Há tempos estou curada e, com minha experiência pessoal e formação profissional, consigo ajudar mais pessoas
Meu olhar para mim e para o ser humano passou a ser de acolhimento. Demonstrar minhas fragilidades não me torna fraca, mas ajuda a me conectar a mais pessoas.
Não tenho ideia de quantas pessoas já ajudei e ainda ajudo, mesmo que indiretamente. E sei que minha caminhada aqui é para servir. Por isso, não me canso. Isso me nutre a alma.
Hoje, minha abordagem tem fundamento na nutrição comportamental, que nasce da Terapia Cognitiva Comportamental (TCC) da psicologia. Não há um protocolo único, é ir dançando com o paciente.
Entendendo cada etapa, dando um passo e às vezes voltando o mesmo passo. Procuro não gerar expectativas e não traçar grandes metas.
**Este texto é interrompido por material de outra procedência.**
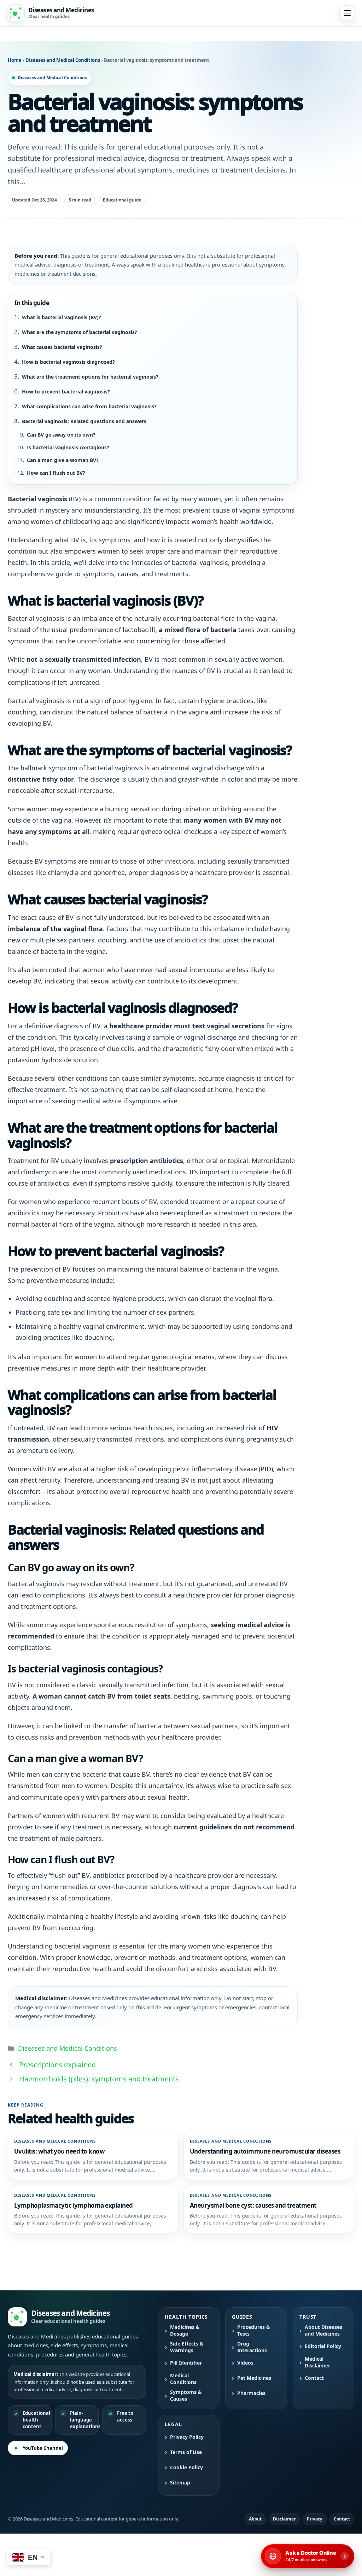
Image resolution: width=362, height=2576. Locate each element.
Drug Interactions (252, 2347)
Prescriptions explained (57, 2064)
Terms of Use (186, 2452)
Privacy (314, 2519)
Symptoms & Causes (186, 2395)
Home (15, 60)
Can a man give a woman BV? (63, 460)
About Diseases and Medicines (323, 2330)
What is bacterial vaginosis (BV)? (61, 317)
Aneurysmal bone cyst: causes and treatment (253, 2205)
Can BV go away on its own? (61, 434)
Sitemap (180, 2482)
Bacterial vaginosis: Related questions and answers (84, 421)
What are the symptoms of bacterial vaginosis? (79, 332)
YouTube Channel (43, 2448)
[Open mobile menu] (347, 13)
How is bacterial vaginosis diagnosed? (68, 361)
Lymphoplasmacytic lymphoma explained (73, 2205)
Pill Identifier (186, 2363)
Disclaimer (284, 2519)
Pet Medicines (254, 2378)
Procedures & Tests (253, 2330)
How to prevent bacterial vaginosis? (66, 391)
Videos (245, 2363)
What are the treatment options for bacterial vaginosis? (90, 376)
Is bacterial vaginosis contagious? (68, 447)
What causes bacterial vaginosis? (62, 347)
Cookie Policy (186, 2467)
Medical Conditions (183, 2378)
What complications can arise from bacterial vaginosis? (89, 406)
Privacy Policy (187, 2437)
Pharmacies (251, 2393)
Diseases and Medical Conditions (63, 60)
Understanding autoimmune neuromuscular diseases (265, 2151)
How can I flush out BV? (56, 472)
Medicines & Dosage (185, 2330)
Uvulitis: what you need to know (59, 2151)
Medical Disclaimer (317, 2362)
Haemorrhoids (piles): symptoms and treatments (99, 2079)
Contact (314, 2378)
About (255, 2519)
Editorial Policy (323, 2346)
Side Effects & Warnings (187, 2347)
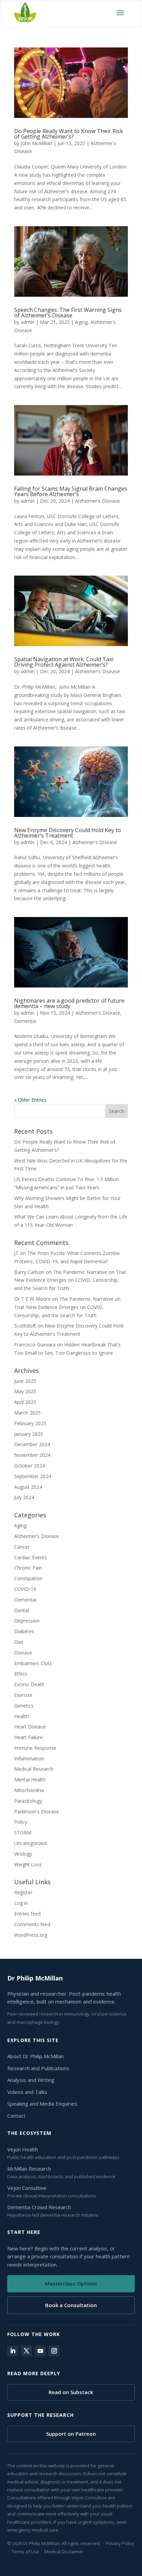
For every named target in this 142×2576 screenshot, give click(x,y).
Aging (81, 322)
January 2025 (28, 1434)
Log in (21, 1903)
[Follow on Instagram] (54, 2350)
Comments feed (32, 1924)
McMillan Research (29, 2168)
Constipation (28, 1578)
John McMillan (36, 143)
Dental (21, 1610)
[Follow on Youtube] (40, 2350)
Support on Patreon (71, 2433)
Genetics (23, 1705)
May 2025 (25, 1391)
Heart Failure (28, 1737)
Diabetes (24, 1631)
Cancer (22, 1546)
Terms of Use (25, 2551)
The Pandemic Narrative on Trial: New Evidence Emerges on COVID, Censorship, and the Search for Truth (70, 1280)
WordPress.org (30, 1935)
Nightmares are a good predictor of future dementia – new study (69, 1003)
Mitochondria (29, 1790)
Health (21, 1716)
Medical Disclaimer (63, 2551)
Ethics (20, 1673)
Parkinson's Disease (36, 1811)
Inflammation (29, 1758)
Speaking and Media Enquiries (42, 2103)
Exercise (23, 1695)
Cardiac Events (30, 1557)
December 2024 (32, 1444)
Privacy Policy (120, 2543)
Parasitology (28, 1801)
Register (23, 1892)
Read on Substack (71, 2392)
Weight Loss (28, 1864)
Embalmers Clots (33, 1663)
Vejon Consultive (27, 2187)
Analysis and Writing (30, 2079)
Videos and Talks (27, 2091)
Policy (20, 1822)
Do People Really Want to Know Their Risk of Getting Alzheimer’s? (68, 133)
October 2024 (29, 1465)
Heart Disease (30, 1726)
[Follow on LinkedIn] (12, 2350)
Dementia (25, 1021)
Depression (27, 1620)
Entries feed (27, 1913)
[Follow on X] (26, 2350)
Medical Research (33, 1769)
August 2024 (28, 1487)
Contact (16, 2115)
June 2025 (25, 1381)
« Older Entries (30, 1099)
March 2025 (27, 1412)
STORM (22, 1832)
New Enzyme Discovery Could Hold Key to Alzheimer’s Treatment (67, 832)
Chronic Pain (28, 1567)
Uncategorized (30, 1843)
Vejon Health (22, 2149)
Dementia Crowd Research (39, 2207)
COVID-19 (25, 1589)
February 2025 (30, 1423)
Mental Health (29, 1779)
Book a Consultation (71, 2305)
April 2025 (25, 1402)
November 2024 (32, 1455)
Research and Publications (38, 2068)
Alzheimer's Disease (97, 501)
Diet (18, 1642)
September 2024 (32, 1476)
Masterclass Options (71, 2283)
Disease (23, 1652)
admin (27, 322)
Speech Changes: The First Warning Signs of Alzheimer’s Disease (68, 312)
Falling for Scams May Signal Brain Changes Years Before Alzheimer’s (70, 491)
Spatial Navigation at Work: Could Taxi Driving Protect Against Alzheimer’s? (63, 661)
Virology (23, 1854)
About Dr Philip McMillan (35, 2056)
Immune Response (35, 1748)
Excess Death (29, 1684)
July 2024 (24, 1497)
Esse tipo de paciente já se cobra muito, ele não merece mais cobranças. Eu me mostro presente, atenta, disposta e disponível.
Tanto nos atendimentos e também nas mídias abordo muito a alimentação sem terrorismos.
Após curso que fiz da Sophie Deram (uma pesquisadora maravilhosa de neurociência e nutrição), entendi que para acessar outro ser humano, preciso respeitar a história dele.
Entendi também que a alimentação é muito mais do que nutrientes: ela envolve afeto, carinho, conexão consigo mesmo, leveza, escolhas, regionalidade, preferências e conhecimento.
Sim, é tudo isso e muito mais. Nutrir o corpo não é somente pesar alimentos e comer proteína, carboidratos e gorduras. Nutrir o corpo é estar bem na fase de vida em que você estiver. É se encontrar naquele momento, entender possibilidades e não se comparar com outras etapas de vida, ou outras pessoas
É honrar sua história, entender que estamos aqui para muito além da estética que temos, e que estar bem não é só não ter doença.
Estar bem, em equilíbrio, é não levar tudo a ferro e fogo. É ser gentil consigo, permitir errar e aprender sem se punir. É valorizar a vida, sua morada, seu corpo de forma natural.
Nosso templo, organismo, é divino!
Denise Real é especialista em nutrição há mais de 16 anos. Fundou a Inspira Nutri e atua como diretora de nutrição e saúde integrativa da Saludii.